Search code examples
pythonpysparkamazon-dynamodb

How do i write to dynamo from pyspark without the attributevalues?


I have a dynamicframe which has following schema

root
 |-- data1: string (nullable = false)
 |-- data2: string (nullable = false)
 |-- data3: array (nullable = false)
 |    |-- element: string (containsNull = true)

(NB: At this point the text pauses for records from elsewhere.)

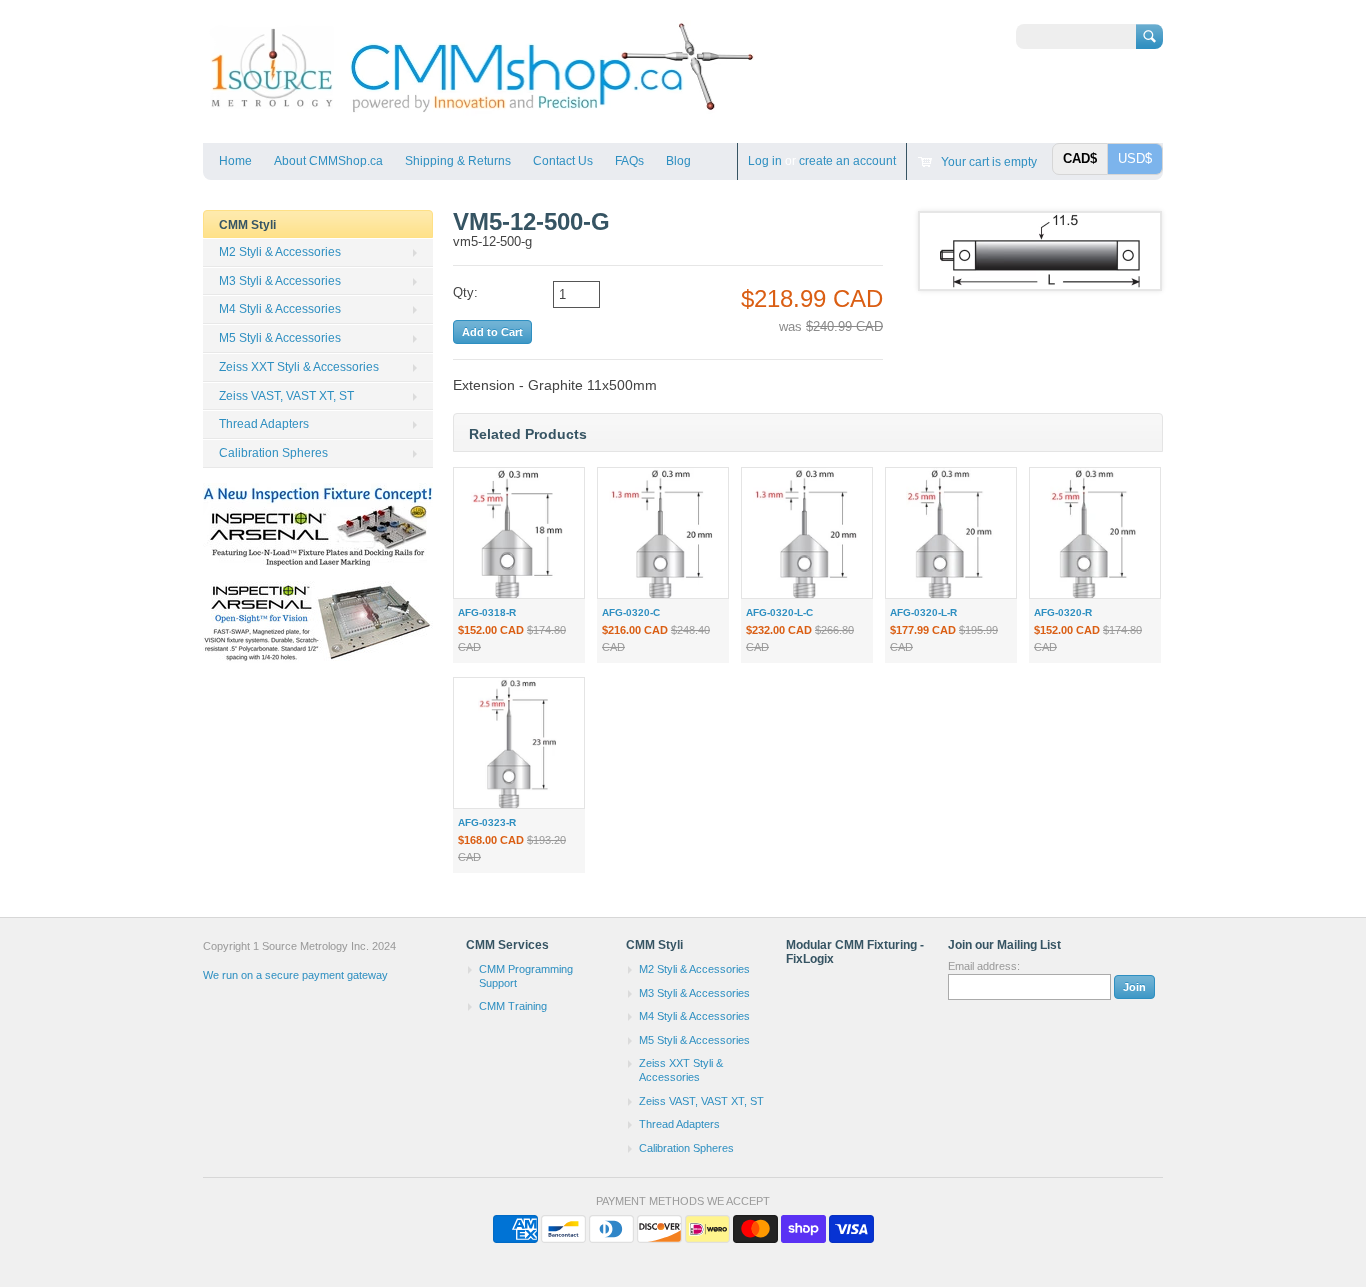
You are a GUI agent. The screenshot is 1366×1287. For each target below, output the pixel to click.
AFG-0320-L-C (779, 612)
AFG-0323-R (487, 822)
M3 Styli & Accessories (280, 281)
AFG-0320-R (1063, 612)
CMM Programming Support (526, 976)
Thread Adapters (264, 424)
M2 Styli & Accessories (280, 252)
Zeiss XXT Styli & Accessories (299, 367)
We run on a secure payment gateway (295, 975)
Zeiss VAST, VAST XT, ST (286, 396)
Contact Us (563, 161)
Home (235, 161)
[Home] (480, 113)
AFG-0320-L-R (923, 612)
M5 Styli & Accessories (280, 338)
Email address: (984, 966)
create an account (847, 161)
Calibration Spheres (273, 453)
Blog (678, 161)
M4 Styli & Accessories (280, 309)
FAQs (629, 161)
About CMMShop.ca (328, 161)
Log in (765, 161)
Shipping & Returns (458, 161)
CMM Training (513, 1006)
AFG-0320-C (631, 612)
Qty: (465, 292)
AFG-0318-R (487, 612)
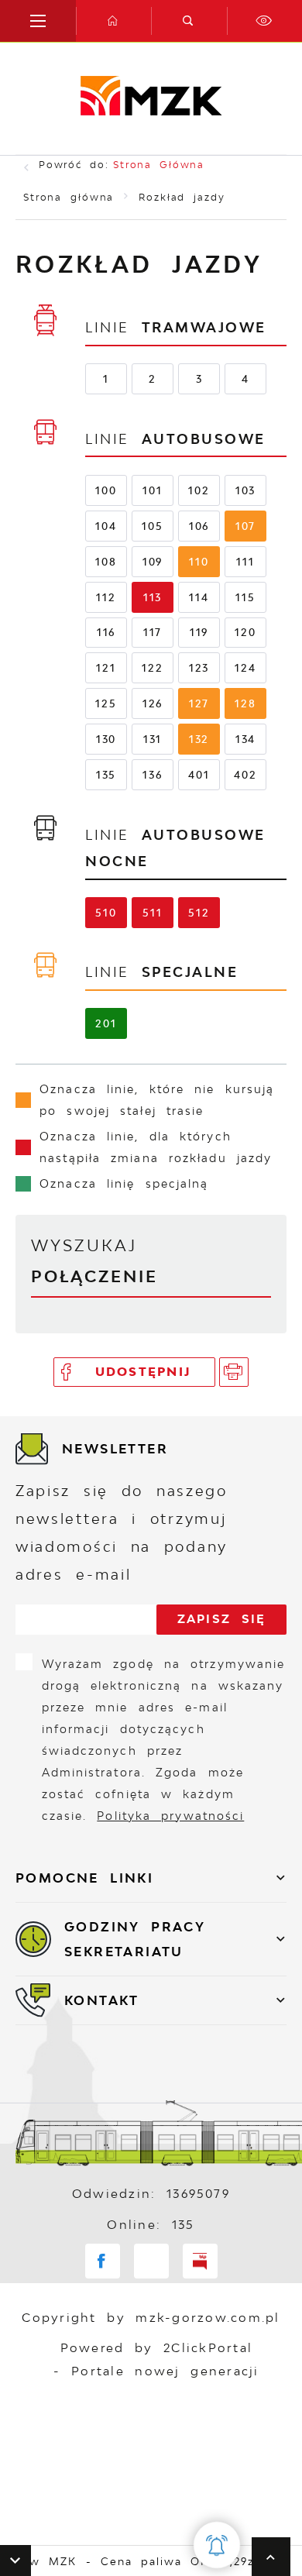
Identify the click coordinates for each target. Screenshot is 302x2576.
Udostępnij (143, 1371)
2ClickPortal (207, 2347)
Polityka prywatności (170, 1815)
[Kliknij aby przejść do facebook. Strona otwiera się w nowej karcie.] (102, 2261)
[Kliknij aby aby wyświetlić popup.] (217, 2545)
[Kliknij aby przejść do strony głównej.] (114, 21)
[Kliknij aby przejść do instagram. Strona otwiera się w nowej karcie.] (151, 2261)
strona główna (158, 164)
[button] (15, 2560)
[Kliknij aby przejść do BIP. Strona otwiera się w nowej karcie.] (200, 2261)
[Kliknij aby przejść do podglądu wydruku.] (234, 1372)
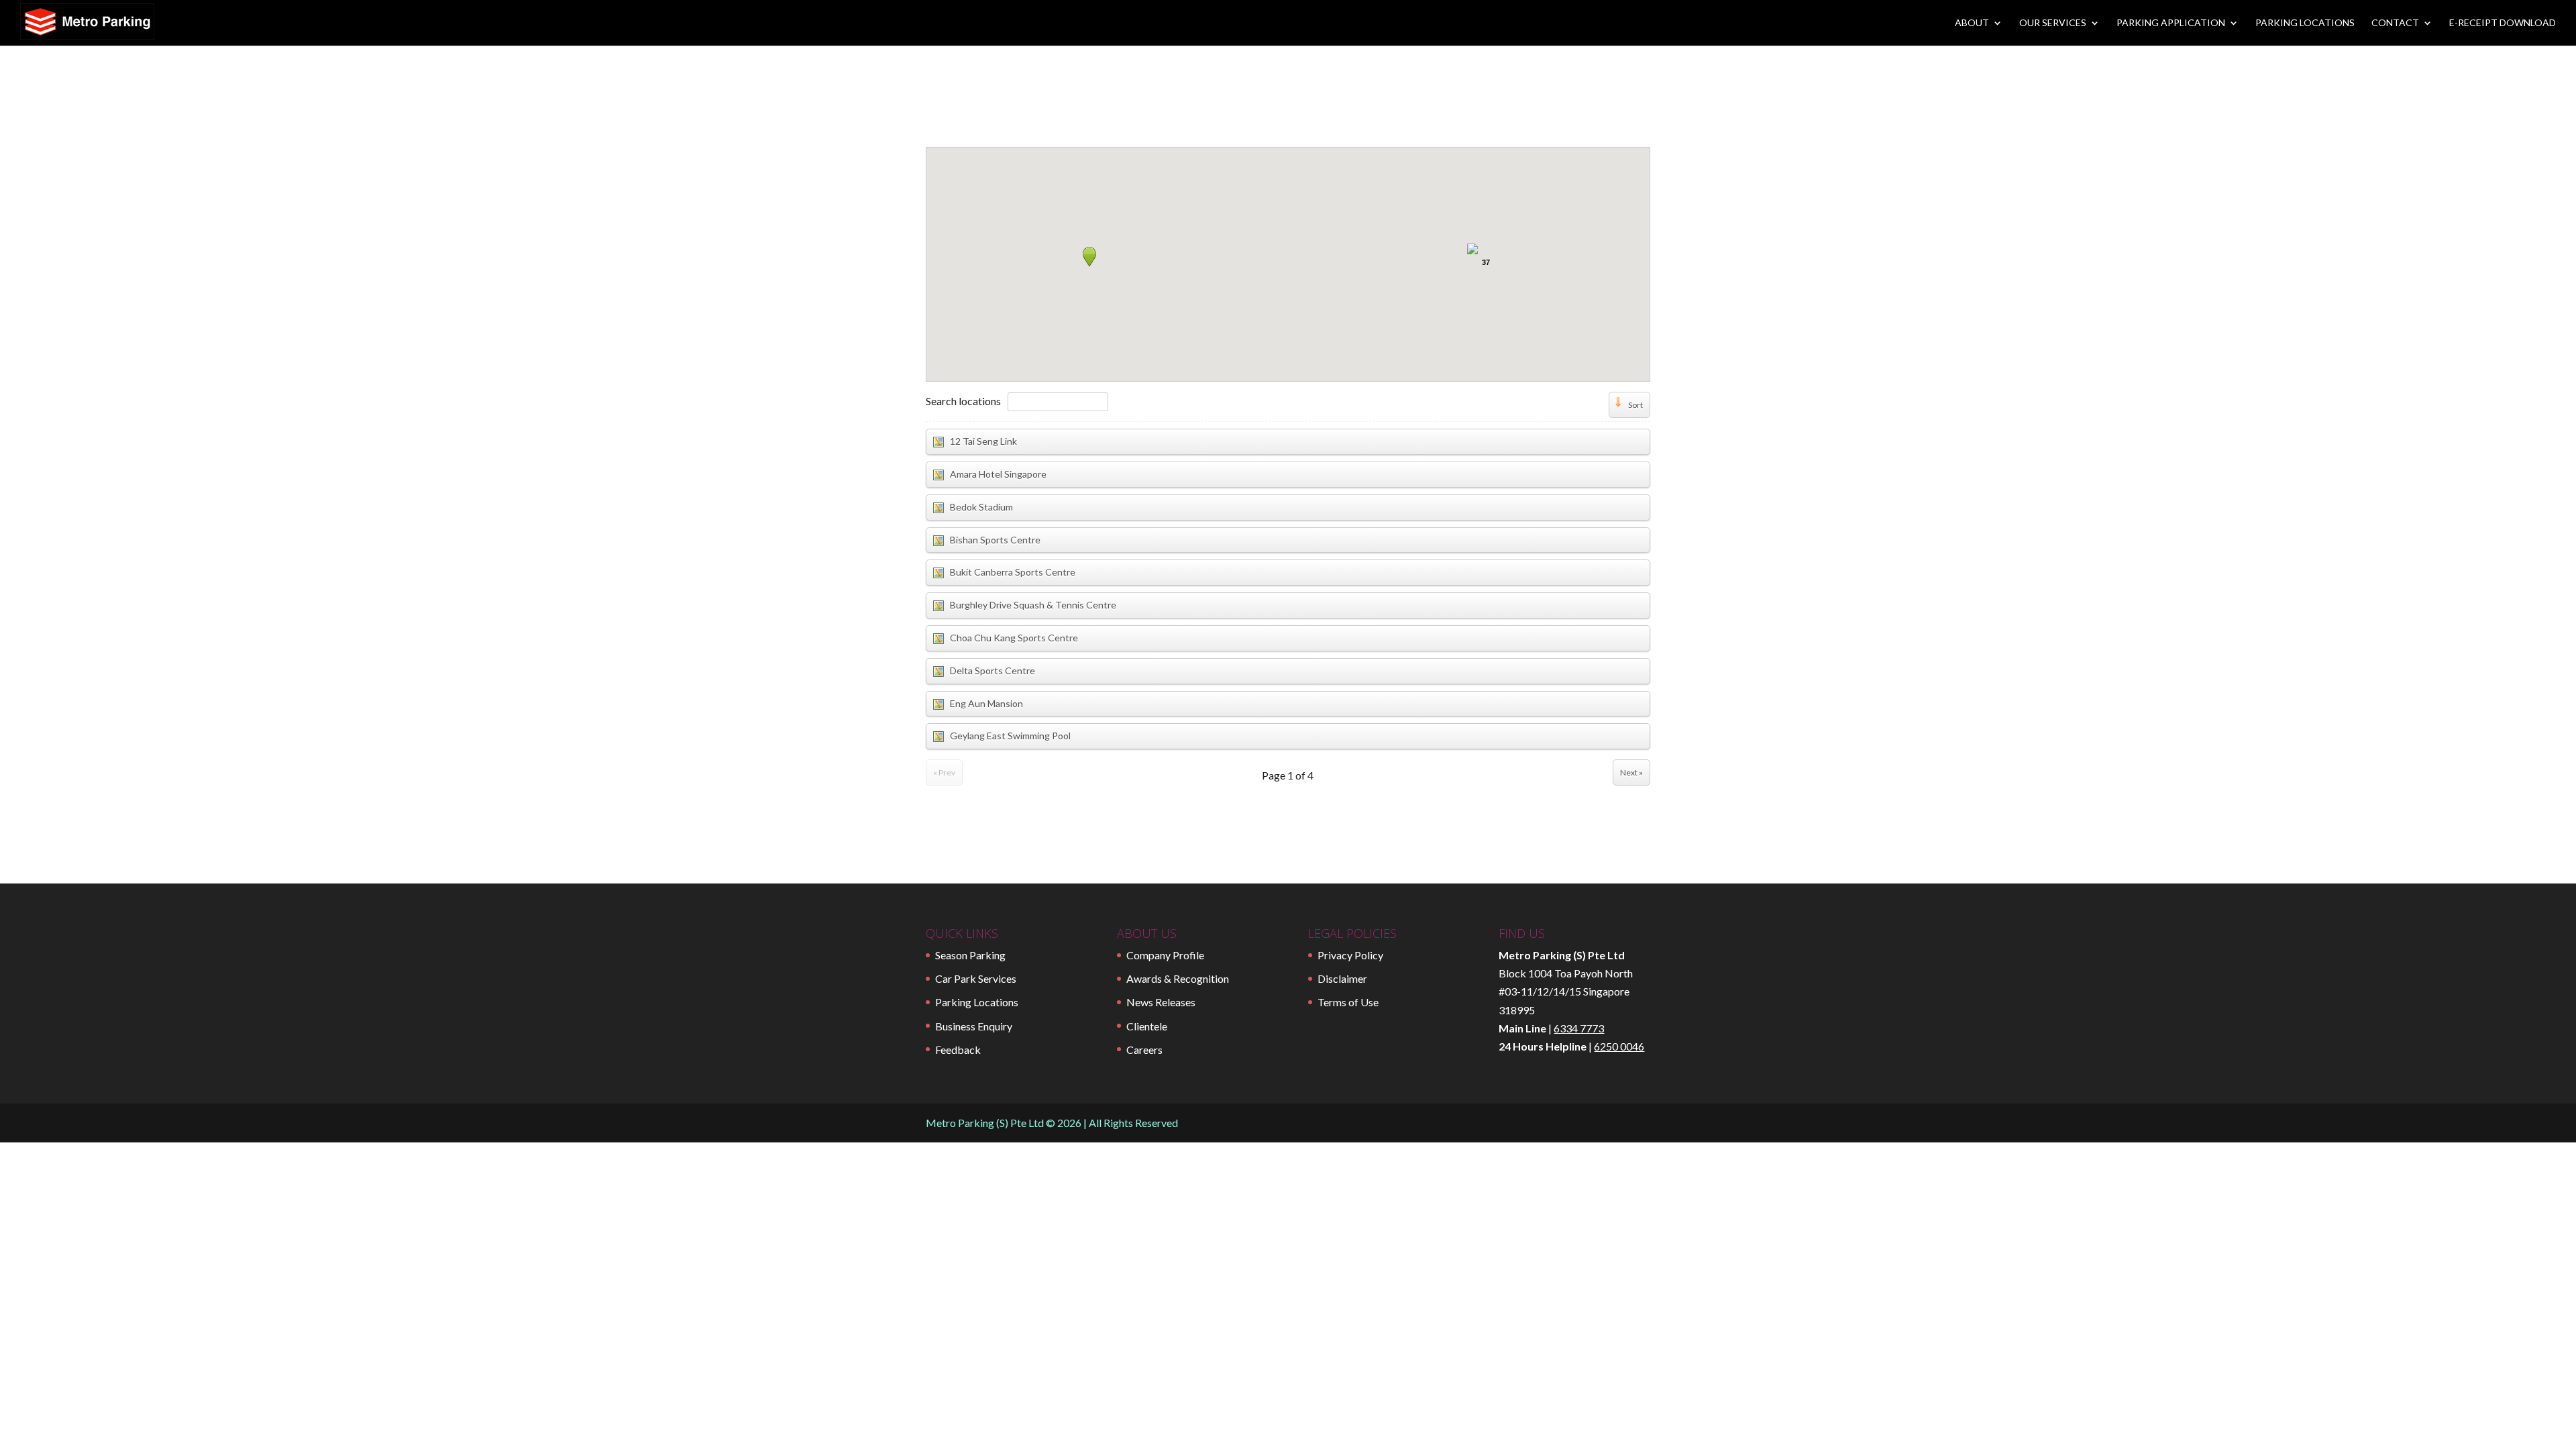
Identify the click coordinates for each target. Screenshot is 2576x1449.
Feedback (958, 1049)
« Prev (944, 772)
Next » (1631, 772)
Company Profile (1165, 955)
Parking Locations (2305, 23)
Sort (1635, 405)
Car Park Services (975, 978)
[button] (1089, 256)
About (1972, 23)
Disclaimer (1342, 978)
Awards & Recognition (1177, 978)
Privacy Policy (1350, 955)
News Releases (1160, 1002)
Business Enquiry (973, 1026)
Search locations (963, 400)
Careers (1144, 1049)
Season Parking (970, 955)
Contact (2395, 23)
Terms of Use (1348, 1002)
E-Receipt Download (2502, 23)
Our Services (2052, 23)
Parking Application (2170, 23)
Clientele (1146, 1026)
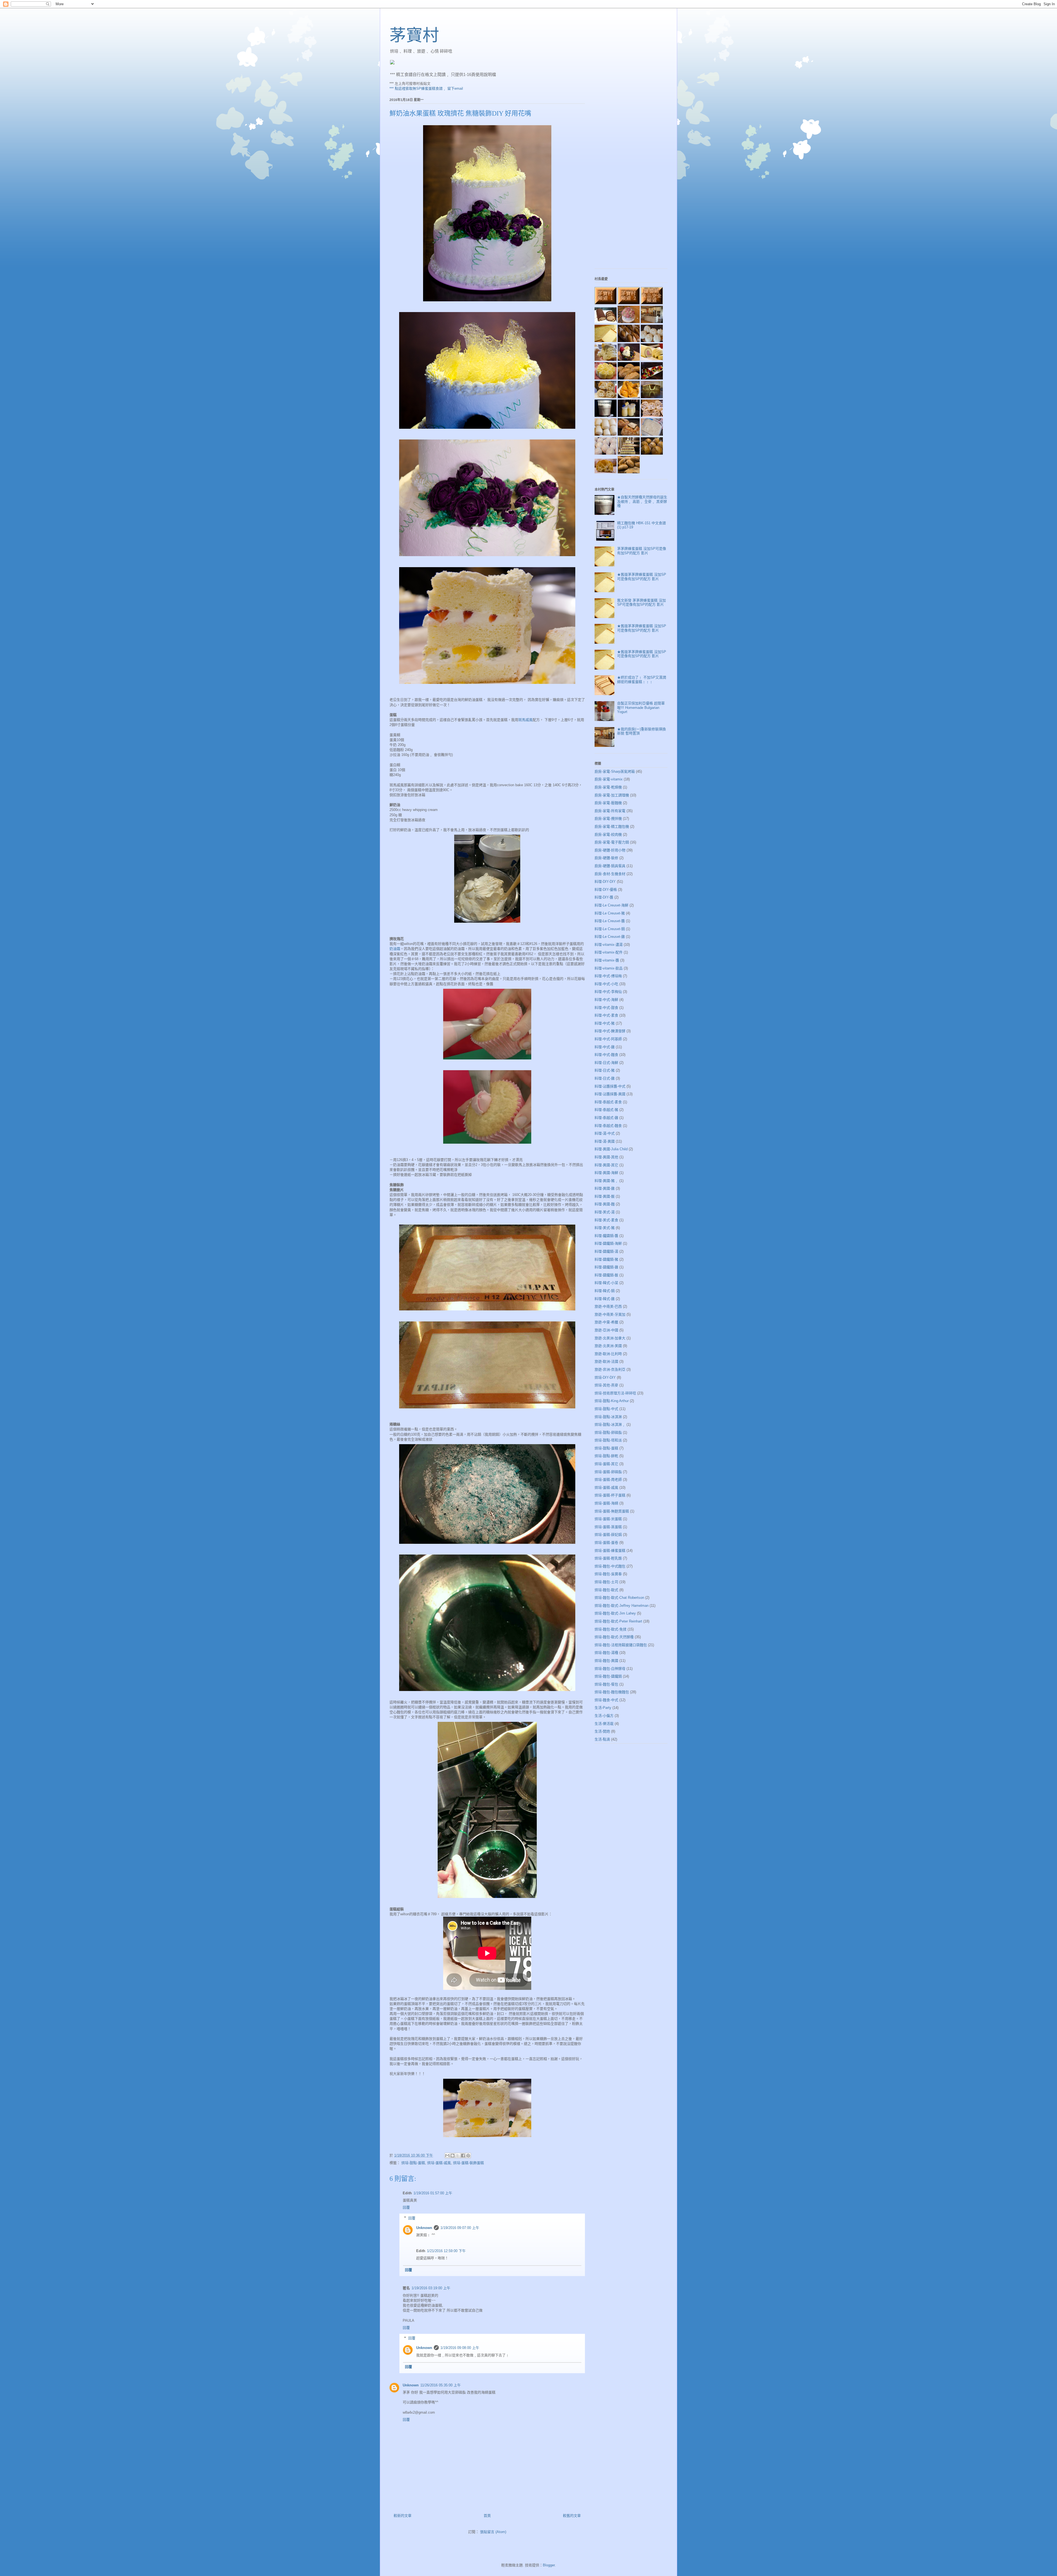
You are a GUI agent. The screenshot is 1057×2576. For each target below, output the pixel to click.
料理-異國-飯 (605, 1196)
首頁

Now when i write this to dynamodb using the

glue_context.write_dynamic_frame_from_options(
        frame=DynamicFrame.fromDF(df, glue_context, "output"),
        connection_type="dynamodb",
        connection_options={
            "dynamodb.output.tableName": "table_name",
            "dynamodb.throughput.write.percent": "1.0",
        },
    )

The data three is being written as [ { "L" : [ { "S" : "" }, { "S" : "" }, { "S" : "" }, { "S" : "" } ] } ] but instead i want it as ["","","",""],

How do i achieve this?


Solution

  • DynamoDB always stores data in DynamoDB-JSON which includes the type descriptors that you refer to as AttributesValues.

    This blog highlights the difference in both.

    Depending on how/where you read the data from, you can use an unmarshall function to bring it back to native-JSON or use one of the high level SDK's as explained in the aforementioned blog. The web console also has a toggle switch so you can switch between both types of JSON when viewing in the console.